Hoje, num mercado pet cada vez mais rico em opções orgânicas e naturais, já existem rações hipoalergênicas e que tratam até a saúde da pele dos animais. Na alimentação natural, no entanto, também é preciso tomar cuidado, pois alguns ingredientes podem afetar a imunidade do bichinho. Os principais vilões, diz Braun, são as proteínas e carboidratos, que com mais frequência disparam reações alérgicas. Mas, para investigar o responsável, só mesmo na base da tentativa e erro. “O processo é bem lento. Por isso, não dá para fazer só na cola do veterinário. Tem que ter um envolvimento ativo do tutor”, explica a especialista.

Fundador da marca Dr.

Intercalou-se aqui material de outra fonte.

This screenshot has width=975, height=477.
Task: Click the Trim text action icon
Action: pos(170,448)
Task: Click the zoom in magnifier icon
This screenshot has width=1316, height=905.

Stanley, focada em alimentação orgânica para pets, Bazolli afirma que, inicialmente, o ideal é testar as proteínas mais consumidas, já que elas têm maior chance de gerar alergias. “Inclusive muitos tutores e veterinários passaram a indicar nossa linha vegetariana, que não contém proteínas de origem animal, para controlar a hipersensibilidade de seus pets”, conta. Além disso, segundo ele, a alimentação natural também pode reduzir a ingestão de agrotóxicos, que estudos já apontam estar presentes em boa parte das rações disponíveis no mercado.

Vigiar e mimar

Curadas as lesões na pele do cãozinho Thor, era hora de começar um complexo processo para identificar a origem da alergia. Segundo a tutora, os candidatos eram muitos: um sofá recém-comprado, cobertores de poliéster onde o cão tirava suas sonecas, o xampu usado no banho, os produtos de limpeza da casa etc. “Mudei o cobertor para um de algodão, passei para um xampu neutro e dei um jeito de limpar a casa só com álcool, bicarbonato, sabão de coco e detergente líquido. Virei uma chave na minha cabeça e fui mudando meus hábitos.”

Após uma série de testes com a alimentação de Thor, ela também percebeu que a batata-doce, beterraba e cenoura incluídos na dieta do cãozinho lá atrás, todos ricos em betacaroteno, podiam estar contribuindo para a piora do quadro. A partir daí, os ingredientes que continham a substância foram cortados da rotina. “Você tem que pensar em tudo porque, se não tirar os gatilhos, vai ficar naquele cabo de guerra: cuida hoje e amanhã volta”, conta.

Como buldogue francês, Thor integra a lista dos cães braquicefálicos, ao lado de raças como os shih tzus e pugs, que têm crânios mais curtos e dobrinhas na pele. “Existe inclusive um sintoma só deles, chamado intertrigo, a dematite das dobras”, aponta Braun. A modalidade gera inflamações pelo excesso de umidade e fungos no atrito entre a pele das dobras.

Com toda essa mudança de perspectiva, a família de Luz começou a prestar mais atenção até à saúde emocional do cãozinho, passando a brincar com mais frequência e a tentar gerar situações menos estressantes para o pet no dia a dia. Para Luz, embora a atenção continue sendo constante, todo esse processo vem tendo resultados positivos. “O alérgico tem controle, mas não cura. Hoje o Thor é um cachorro saudável e feliz.”